## Short task
Copy the listing from the line with "How do I perform: Click the SafeGard" to the line with "coord(748,83)", both included, and leave the requests unchanged. Multiply every coordinate in the answers by 0.2 and round each to a whole number, rounding halves up.

## Rows
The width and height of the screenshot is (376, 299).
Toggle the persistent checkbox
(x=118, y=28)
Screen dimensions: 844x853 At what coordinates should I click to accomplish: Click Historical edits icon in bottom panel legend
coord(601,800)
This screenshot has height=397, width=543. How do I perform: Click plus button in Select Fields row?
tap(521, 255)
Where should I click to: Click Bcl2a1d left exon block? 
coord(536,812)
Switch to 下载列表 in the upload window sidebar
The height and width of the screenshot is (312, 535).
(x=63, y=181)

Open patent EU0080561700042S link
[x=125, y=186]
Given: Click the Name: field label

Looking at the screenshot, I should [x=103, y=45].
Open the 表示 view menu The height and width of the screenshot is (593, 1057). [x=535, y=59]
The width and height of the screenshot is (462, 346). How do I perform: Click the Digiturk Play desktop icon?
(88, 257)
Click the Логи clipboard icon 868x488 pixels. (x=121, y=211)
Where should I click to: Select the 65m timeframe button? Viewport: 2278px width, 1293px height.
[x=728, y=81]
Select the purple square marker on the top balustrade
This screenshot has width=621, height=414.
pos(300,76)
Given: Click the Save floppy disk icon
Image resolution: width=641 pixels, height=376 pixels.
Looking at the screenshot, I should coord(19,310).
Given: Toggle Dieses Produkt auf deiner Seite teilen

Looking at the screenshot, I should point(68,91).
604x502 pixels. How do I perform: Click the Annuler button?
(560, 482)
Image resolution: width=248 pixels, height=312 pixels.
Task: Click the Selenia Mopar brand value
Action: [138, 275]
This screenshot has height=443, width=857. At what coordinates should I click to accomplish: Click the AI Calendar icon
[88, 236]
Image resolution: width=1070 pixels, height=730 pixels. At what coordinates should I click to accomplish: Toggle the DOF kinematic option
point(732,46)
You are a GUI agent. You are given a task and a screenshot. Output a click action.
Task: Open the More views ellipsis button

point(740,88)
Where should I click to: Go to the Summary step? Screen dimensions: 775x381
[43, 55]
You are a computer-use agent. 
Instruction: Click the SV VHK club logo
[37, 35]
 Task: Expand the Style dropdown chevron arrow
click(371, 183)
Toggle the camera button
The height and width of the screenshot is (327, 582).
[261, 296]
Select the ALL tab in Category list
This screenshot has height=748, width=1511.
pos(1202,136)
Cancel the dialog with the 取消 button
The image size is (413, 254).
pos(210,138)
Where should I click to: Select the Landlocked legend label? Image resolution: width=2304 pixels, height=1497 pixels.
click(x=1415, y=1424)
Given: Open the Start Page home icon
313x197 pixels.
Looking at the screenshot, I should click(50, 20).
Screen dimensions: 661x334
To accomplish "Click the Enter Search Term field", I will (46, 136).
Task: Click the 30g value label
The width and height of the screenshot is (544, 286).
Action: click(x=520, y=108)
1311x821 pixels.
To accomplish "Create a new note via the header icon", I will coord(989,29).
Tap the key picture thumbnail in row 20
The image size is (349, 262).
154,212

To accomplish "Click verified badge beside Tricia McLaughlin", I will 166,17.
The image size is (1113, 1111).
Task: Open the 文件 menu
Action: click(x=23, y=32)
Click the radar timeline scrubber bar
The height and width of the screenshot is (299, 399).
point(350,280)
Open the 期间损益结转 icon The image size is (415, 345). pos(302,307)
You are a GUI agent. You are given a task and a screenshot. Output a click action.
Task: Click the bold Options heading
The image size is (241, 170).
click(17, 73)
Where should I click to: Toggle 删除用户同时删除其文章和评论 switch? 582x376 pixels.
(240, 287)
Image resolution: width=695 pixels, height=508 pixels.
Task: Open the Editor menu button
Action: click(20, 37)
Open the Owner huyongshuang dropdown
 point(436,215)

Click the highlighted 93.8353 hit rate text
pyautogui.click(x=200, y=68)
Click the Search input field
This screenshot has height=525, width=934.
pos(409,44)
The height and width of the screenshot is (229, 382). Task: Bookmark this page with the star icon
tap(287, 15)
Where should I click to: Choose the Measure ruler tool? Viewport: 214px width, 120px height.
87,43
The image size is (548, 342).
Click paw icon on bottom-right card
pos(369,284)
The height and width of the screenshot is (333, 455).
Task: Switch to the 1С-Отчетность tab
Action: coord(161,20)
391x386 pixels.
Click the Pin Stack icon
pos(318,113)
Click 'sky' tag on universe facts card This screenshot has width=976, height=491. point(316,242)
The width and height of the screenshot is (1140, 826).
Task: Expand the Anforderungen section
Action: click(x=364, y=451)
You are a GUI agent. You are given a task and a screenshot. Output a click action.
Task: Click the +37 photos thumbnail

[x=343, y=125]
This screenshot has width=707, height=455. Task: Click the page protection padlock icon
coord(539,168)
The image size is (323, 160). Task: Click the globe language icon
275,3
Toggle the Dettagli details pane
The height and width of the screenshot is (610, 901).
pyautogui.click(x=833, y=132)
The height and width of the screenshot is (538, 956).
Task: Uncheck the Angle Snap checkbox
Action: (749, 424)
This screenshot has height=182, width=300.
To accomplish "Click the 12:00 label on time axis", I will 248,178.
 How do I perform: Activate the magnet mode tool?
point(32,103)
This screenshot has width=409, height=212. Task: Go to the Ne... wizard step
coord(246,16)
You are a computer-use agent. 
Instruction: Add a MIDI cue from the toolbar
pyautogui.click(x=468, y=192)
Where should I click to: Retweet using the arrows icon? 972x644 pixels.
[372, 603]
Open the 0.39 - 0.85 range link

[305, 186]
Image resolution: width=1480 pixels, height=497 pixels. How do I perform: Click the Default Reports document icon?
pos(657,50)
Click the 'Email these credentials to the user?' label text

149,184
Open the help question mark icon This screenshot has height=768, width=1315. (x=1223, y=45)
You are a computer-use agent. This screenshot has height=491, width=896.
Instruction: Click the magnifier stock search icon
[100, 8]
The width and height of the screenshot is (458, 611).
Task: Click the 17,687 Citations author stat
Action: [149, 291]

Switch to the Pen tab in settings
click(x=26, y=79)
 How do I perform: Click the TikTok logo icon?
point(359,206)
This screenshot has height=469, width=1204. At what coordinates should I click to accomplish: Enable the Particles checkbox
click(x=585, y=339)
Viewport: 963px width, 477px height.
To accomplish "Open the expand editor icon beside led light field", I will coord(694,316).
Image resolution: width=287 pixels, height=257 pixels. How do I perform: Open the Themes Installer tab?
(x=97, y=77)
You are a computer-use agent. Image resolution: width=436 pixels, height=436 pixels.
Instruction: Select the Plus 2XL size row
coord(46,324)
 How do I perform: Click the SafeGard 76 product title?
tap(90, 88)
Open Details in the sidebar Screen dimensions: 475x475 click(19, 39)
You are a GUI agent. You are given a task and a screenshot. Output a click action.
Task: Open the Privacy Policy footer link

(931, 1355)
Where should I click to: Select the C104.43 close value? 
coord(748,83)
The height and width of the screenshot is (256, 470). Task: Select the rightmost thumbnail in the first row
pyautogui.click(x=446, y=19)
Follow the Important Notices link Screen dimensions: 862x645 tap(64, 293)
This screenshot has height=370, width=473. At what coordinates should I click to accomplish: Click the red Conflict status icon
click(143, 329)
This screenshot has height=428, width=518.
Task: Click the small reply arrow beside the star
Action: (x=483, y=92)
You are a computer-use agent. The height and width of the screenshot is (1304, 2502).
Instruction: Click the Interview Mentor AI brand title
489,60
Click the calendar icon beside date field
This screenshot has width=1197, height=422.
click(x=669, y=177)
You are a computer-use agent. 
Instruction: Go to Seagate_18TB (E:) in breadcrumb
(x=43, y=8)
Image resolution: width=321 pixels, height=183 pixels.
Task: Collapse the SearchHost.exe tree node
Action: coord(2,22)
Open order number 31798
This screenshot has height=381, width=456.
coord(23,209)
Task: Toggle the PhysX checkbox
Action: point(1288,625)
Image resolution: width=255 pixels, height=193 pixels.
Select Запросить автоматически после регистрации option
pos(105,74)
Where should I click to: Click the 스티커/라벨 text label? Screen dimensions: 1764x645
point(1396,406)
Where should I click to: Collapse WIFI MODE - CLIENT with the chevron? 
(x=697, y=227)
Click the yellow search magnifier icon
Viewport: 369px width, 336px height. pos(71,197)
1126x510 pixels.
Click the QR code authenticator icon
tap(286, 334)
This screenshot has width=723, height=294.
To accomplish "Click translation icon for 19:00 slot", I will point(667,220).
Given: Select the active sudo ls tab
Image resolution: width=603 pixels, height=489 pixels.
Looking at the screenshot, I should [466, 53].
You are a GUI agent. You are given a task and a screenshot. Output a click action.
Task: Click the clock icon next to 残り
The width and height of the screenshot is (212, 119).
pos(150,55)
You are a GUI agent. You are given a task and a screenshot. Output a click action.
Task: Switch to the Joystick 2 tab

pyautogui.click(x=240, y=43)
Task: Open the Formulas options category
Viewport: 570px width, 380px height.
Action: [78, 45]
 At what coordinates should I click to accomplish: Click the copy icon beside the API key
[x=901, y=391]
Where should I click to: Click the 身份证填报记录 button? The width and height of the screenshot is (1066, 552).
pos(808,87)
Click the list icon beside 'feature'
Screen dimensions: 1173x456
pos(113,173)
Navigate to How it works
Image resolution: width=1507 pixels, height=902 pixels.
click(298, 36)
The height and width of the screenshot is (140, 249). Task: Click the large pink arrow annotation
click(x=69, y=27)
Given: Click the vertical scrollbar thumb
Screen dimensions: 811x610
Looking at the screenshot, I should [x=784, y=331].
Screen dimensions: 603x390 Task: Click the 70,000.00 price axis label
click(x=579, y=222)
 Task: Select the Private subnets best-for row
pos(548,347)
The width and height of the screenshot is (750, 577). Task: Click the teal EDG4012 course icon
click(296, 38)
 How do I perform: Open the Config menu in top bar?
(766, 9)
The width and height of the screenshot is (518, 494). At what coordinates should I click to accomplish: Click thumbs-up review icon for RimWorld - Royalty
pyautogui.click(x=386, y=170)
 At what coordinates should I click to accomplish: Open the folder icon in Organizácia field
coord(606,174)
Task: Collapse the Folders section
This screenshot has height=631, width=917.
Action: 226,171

## Worked solution
 How do I perform: Click the SafeGard 76 product title?
tap(18, 18)
Open Details in the sidebar Screen dimensions: 475x475 click(4, 8)
You are a GUI agent. You are given a task and a screenshot. Output a click action.
Task: Open the Privacy Policy footer link

(186, 271)
Where should I click to: Select the C104.43 close value? 
coord(150,17)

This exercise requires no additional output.